# [WORK TO DO]
1) In the pilgrimage account, how long had the writer gone without an egg for breakfast before the host cooked one?
2) Mark each statement as yes or no against the pilgrimage account, quoting the words that decide it: (a) The retiree was making the pilgrimage in order to worship. (b) The host bought her house in a single day. (c) The writer left without visiting the viewpoint.
3) Reproduce the part of the pilgrimage account that begins at the words "Back on the" and stops after the words "game of life.".

# [DOCUMENT EXTRACT]
>>

I was treated to an absolutely enormous French meal in five courses and a ridiculous amount of wine. I tried to follow the lively conversation with 3 different French regional accents going on. My dinner companions educated me on the details of the pilgrimage, its origins, routes, rules. Then the retiree showed me her pilgrim’s passport; a small notebook with over fifty different scallop shaped stamps from all the pilgrim hostels she had stayed at. At the end when you get to the church in Spain, you get the final stamp and a certificate of completion.
I asked her why she was doing this. Just curious, not hostile. Did she wish to worship? No, she laughed. She was not religious at all. She was doing it just for the doing of it. Hmm.
My host had also done the Compostella. She recounted hilarious stories of arriving places much like me: washed up, late, exhausted, desperate for housing, hungry; sometimes being greeted like a leper, sometimes getting a king’s welcome in the most unlikely of places. It was what inspired her to open her own pilgrim hostel. She got back, saw this house with its view, and bought it in one day. It just felt right. My host believed that there were no accidents. We get brought to where we are supposed to be, and I had been brought to the right place that night.
The next day two wonderful things happened. When I woke up, the host had cooked me an egg! In France, breakfast is a sad, tiny affair. That morning I had my first egg for breakfast in 3 months. I nearly cried. Then, as I packed up my bike to go, I decided to check out that viewpoint after all. And it was beautiful.
Back on the road, two thirds of the way there, I still had my doubts about whether or not this whole pilgrimage thing was worth it either in practice or in theory. What if people do these sorts of things just for the arbitrary sense of direction it provides? Riquet knew he wanted to get to the Atlantic, and the way of St. James folks know they have to get to Northern Spain. I had a bike path, even if it wasn’t always paved. When you know you are definitely going to end up somewhere, it makes it a lot easier to move forward. Real life is not so simple. In our ordinary lives we are more like Christopher Columbus – we set out for distant shores with no idea how long we’ll be sailing before we next see land. A pilgrimage then seemed like cheating, an oversimplified way to get some Achievement Points out of the complex Xbox game of life.
While pedaling I exchanged the Katy Pery for Echkart Tolle. He had a lot to say on the topic of achievement. Echkart, a deep cat, shat thoroughly all over the idea of achievement. His view is that achievement is a barrier to happiness. In his view achievement is ultimately meaningless because nothing you do can ever improve upon or take away from the hotness that is each of us simply due to the miracle of our improbable existences. Achievement is just something the mind goes after to reinforce its notion of itself as separate and special, possibly able to escape death even, through hyper-vigilance. Achievement makes you cut-off and clingy, and those two states are the roots of any type of unhappiness.

<<

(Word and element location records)
>>

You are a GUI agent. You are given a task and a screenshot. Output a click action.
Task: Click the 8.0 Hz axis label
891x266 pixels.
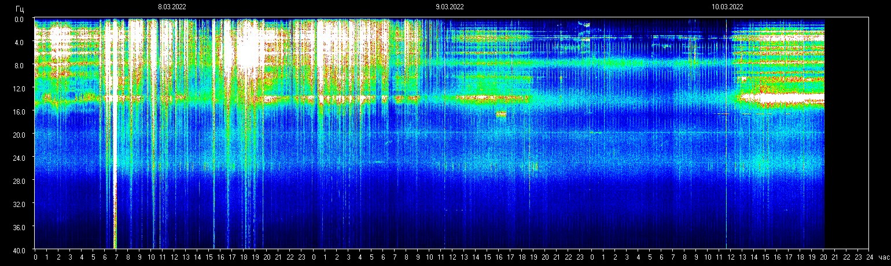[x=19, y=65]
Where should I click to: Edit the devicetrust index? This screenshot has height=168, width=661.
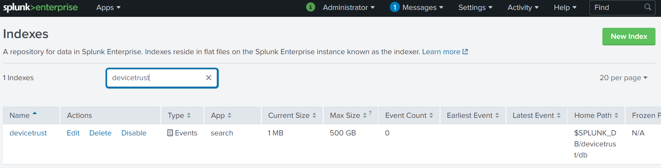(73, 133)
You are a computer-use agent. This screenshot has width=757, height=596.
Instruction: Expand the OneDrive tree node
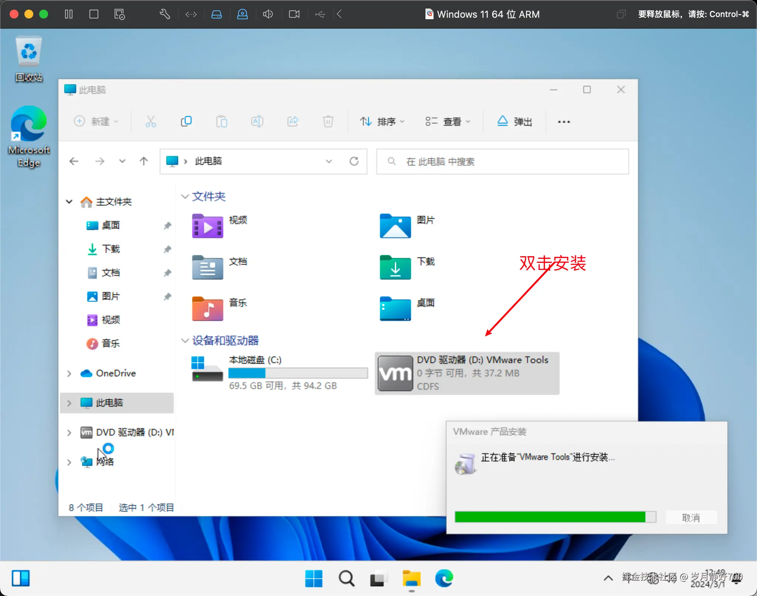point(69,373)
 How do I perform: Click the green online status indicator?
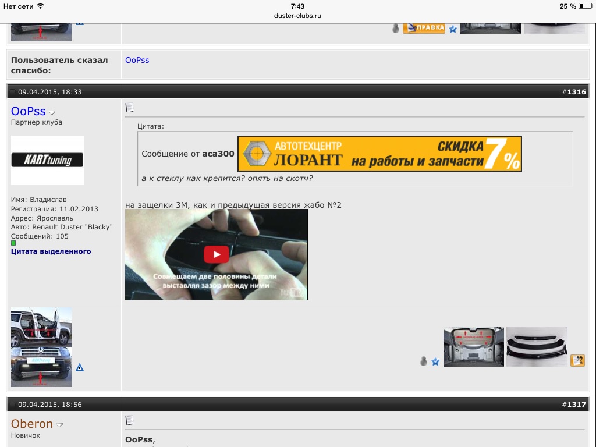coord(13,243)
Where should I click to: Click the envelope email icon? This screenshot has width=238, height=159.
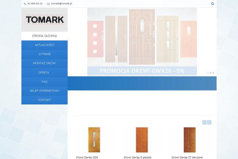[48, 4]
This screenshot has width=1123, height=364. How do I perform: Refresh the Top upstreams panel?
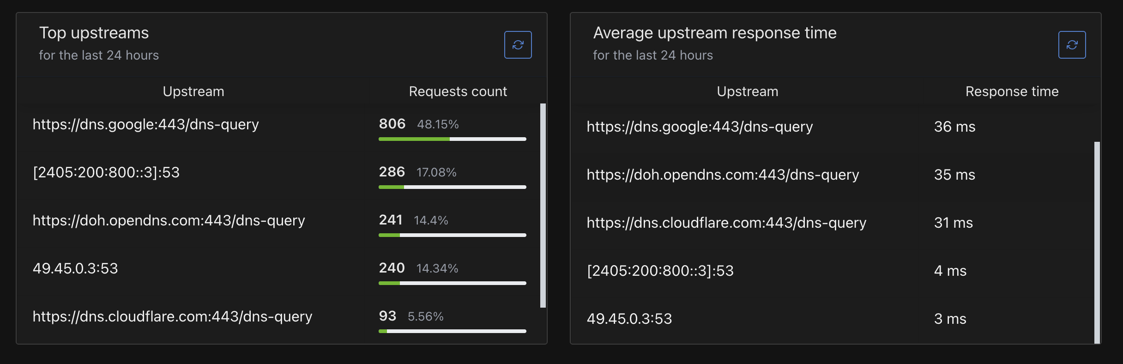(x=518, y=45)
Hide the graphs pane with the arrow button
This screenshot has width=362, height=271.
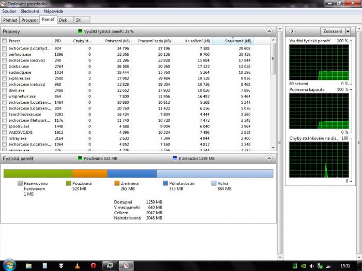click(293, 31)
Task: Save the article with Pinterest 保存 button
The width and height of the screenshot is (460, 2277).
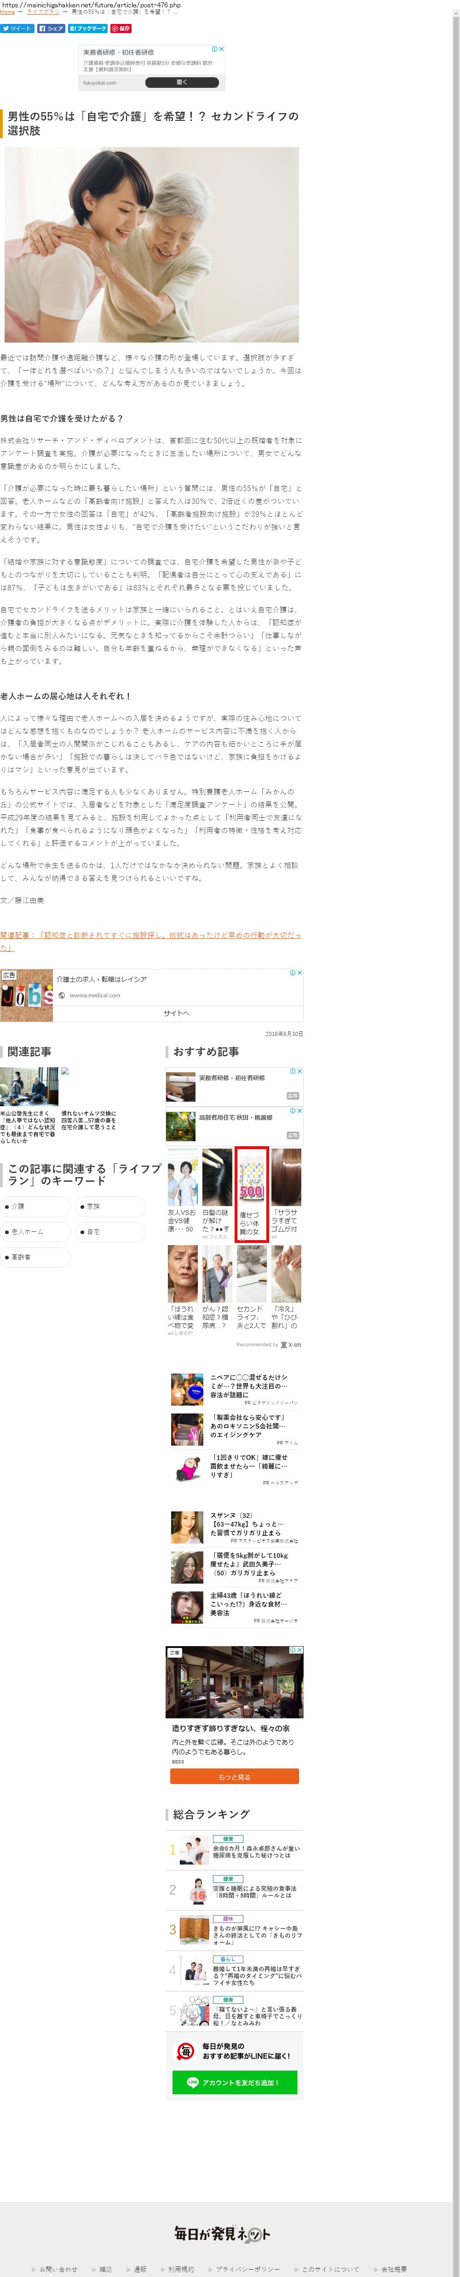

<<

# [EXERCISE RESULTS]
1) 3 months.

2)
(a) No: "No, she laughed. She was not religious at all."
(b) Yes: "She got back, saw this house with its view, and bought it in one day."
(c) No: "I decided to check out that viewpoint after all. And it was beautiful."

3)
Back on the road, two thirds of the way there, I still had my doubts about whether or not this whole pilgrimage thing was worth it either in practice or in theory. What if people do these sorts of things just for the arbitrary sense of direction it provides? Riquet knew he wanted to get to the Atlantic, and the way of St. James folks know they have to get to Northern Spain. I had a bike path, even if it wasn’t always paved. When you know you are definitely going to end up somewhere, it makes it a lot easier to move forward. Real life is not so simple. In our ordinary lives we are more like Christopher Columbus – we set out for distant shores with no idea how long we’ll be sailing before we next see land. A pilgrimage then seemed like cheating, an oversimplified way to get some Achievement Points out of the complex Xbox game of life.